Keywords: Amenability, Animals, Birds.
“You birds who depend.”
Tradition says that a monk, having been given a theme for meditation by the Teacher, went from Jetavana to the land of Kosala and there lived in a dwelling in a forest nearby a border-village. Now, during the very first month of his dwelling there, his cell burnt down. This he reported to the villagers, saying: “My cell has been burnt down; I live in discomfort.” They said: “The land is suffering from drought just now; we’ll see to it when we have irrigated the fields.” When the irrigation was over, they said they must do their sowing first; when the sowing was done, they had the fences to put up; when the fences were put up; they had first to do the weeding and the reaping, and the threshing; till, what with one job and another which they kept mentioning, three whole months passed by.
After three months spent in the open air in discomfort, that monk had developed his theme for meditation, but could get no further. So, after the Pavāraṇā festival which ends the Rainy Season, he went back again to the Teacher, and, with due salutation, took his seat aside. After kindly words of greeting, the Teacher said: “Well, monk, have you lived happily through the Rainy Season? Did your theme for meditation end in success?” The monk told him all that had happened, adding, “As I had no lodging to suit me, my theme did not end in success.”
Said the Teacher, “In bygone times, monk, even animals knew what suited them and what did not. How is it that you did not know?” And so saying, he told this story of the past.

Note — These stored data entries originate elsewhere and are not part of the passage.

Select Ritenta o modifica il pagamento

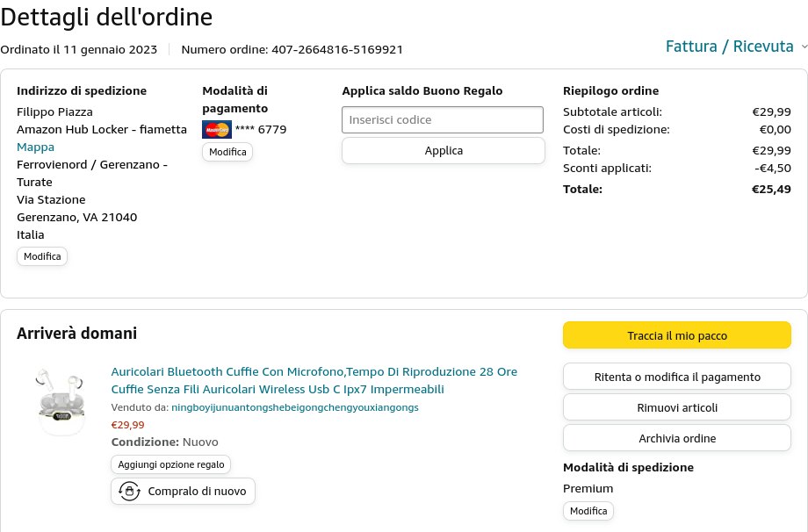676,377
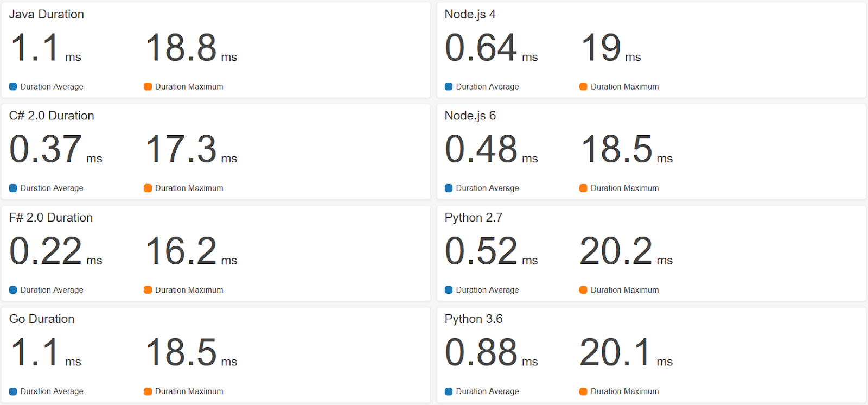
Task: Click the 0.22 ms average value
Action: click(x=46, y=251)
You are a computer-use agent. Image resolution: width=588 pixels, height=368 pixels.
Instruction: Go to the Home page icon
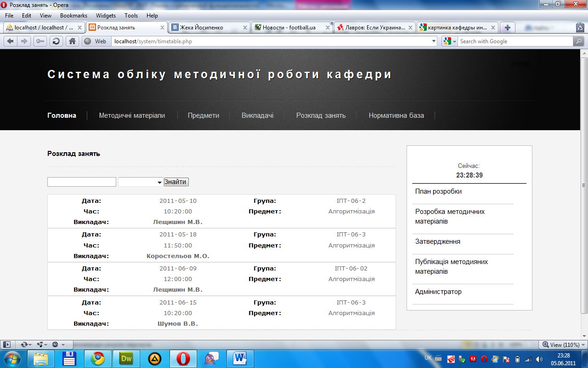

In the past when Brahmadatta was reigning in Benares, the Bodhisatta was born a bird and lived round a giant tree with branching boughs, at the head of a company of birds. Now one day, as the boughs of this tree were grinding one against the other, dust began to fall, soon followed by smoke. When the Bodhisatta became aware of this, he thought to himself, “If these two boughs go on grinding against one another like this, they will produce fire; and the fire will fall and catch hold of the old leaves, and so come to set fire to this tree as well. We cannot live on here; the proper thing to do is to hasten off elsewhere.” And he repeated this verse to the company of birds:
1. Yaṁ nissitā jagatiruhaṁ vihaṅgamā,
Svāyaṁ aggiṁ pamuñcati,
Disā bhajatha vakkaṅgā, jātaṁ saraṇato bhayan-ti!
You birds who depend on this tree, beware, the fire has been set free, birds! Resort to the quarters, danger arises from our refuge!
The wiser birds who followed the Bodhisatta’s counsels, at once rose up in the air and went elsewhere in his company. But the foolish ones said,
“Thus, monks,” said the Teacher, “in bygone times even animals who were dwelling in the tree-top, knew what suited them and what did not. How is it that you did not know?”